I still struggle with mood swings and anxiety, and do daily maintenance through prayer, fitness, openness, and meditation. But when I’m here, I don’t think of anything else. I’m so in this moment. My name is being screamed, Rihanna is playing, Chris is telling you that you can do it, and everyone is working toward this common good. When I was in that old lifestyle, I wanted it. But you can have that same level of fun in a healthy way.

I am very open with my story. Maybe it’s because of how I was raised, or because, for the longest time, I tried to escape what I felt. Now, I hope it helps those going through something similar.

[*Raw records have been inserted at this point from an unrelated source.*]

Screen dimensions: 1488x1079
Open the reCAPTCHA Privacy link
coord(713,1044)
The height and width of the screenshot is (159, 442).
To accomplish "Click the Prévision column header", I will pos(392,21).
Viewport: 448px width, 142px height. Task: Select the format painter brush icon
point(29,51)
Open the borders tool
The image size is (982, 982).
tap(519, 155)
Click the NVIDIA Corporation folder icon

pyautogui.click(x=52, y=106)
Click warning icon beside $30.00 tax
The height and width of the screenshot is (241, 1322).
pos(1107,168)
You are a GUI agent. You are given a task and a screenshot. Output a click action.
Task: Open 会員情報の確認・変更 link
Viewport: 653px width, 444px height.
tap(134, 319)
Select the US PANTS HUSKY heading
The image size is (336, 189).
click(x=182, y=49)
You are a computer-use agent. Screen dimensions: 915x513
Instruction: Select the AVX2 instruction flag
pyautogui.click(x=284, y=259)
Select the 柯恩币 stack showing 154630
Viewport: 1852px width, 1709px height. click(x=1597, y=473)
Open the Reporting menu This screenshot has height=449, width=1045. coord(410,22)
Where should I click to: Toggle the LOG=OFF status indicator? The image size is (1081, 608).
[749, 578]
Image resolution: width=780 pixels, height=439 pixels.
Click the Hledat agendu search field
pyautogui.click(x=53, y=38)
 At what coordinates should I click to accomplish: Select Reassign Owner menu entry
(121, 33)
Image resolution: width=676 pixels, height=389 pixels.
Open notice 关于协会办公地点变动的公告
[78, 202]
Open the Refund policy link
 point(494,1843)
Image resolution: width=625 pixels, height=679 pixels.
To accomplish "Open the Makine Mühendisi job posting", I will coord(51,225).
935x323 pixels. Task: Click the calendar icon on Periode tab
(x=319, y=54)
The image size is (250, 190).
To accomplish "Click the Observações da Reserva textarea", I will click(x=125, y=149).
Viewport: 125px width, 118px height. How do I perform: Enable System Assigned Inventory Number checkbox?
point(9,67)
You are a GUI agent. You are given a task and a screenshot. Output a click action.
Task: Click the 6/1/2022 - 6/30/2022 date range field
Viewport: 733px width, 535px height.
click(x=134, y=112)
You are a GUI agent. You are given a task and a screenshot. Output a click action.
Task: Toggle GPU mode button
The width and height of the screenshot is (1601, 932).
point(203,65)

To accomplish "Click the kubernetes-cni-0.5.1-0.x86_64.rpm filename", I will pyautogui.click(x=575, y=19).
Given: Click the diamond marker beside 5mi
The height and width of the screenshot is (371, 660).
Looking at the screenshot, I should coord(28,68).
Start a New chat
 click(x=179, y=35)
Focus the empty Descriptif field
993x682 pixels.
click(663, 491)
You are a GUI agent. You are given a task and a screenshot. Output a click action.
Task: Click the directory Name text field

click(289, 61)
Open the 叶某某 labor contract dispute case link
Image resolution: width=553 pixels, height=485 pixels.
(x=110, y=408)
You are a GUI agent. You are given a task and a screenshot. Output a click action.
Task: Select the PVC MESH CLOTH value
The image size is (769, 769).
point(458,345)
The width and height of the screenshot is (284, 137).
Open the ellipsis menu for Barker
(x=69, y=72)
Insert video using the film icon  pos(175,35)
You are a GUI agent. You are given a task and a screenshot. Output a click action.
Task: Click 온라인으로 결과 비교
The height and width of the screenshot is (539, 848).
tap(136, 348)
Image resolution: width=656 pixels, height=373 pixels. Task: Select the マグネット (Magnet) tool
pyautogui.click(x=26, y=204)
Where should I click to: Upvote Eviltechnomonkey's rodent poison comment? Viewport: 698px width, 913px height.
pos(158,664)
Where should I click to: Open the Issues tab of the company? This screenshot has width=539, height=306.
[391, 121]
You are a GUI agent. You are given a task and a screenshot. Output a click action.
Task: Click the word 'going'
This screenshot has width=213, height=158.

I had to live that hard life to get to where I am today. Fitness taught me how to let go. Life is uncomfortable at times, but you can still find peace and joy in the mundane. With fitness, you can push your body, set goals, see results in the mirror, and be proud of yourself. It’s about building a life, not destructing one.


My biggest gain: Self awareness

I didn’t realize I suffered from ADHD and depression until later in life. I was a jock and a band geek growing up, and my go-go-go schedule never gave me time to stop and think.

College was the first time I had bandwidth for self-thought and self-awareness. In those moments I realized I couldn’t focus on one task. I was easily distracted, always fidgeting and looking around. This was also when I started questioning my sexuality, placing me in a big state of depression. I thought I had no identity or purpose in life. I felt like if I disappeared, no one would notice.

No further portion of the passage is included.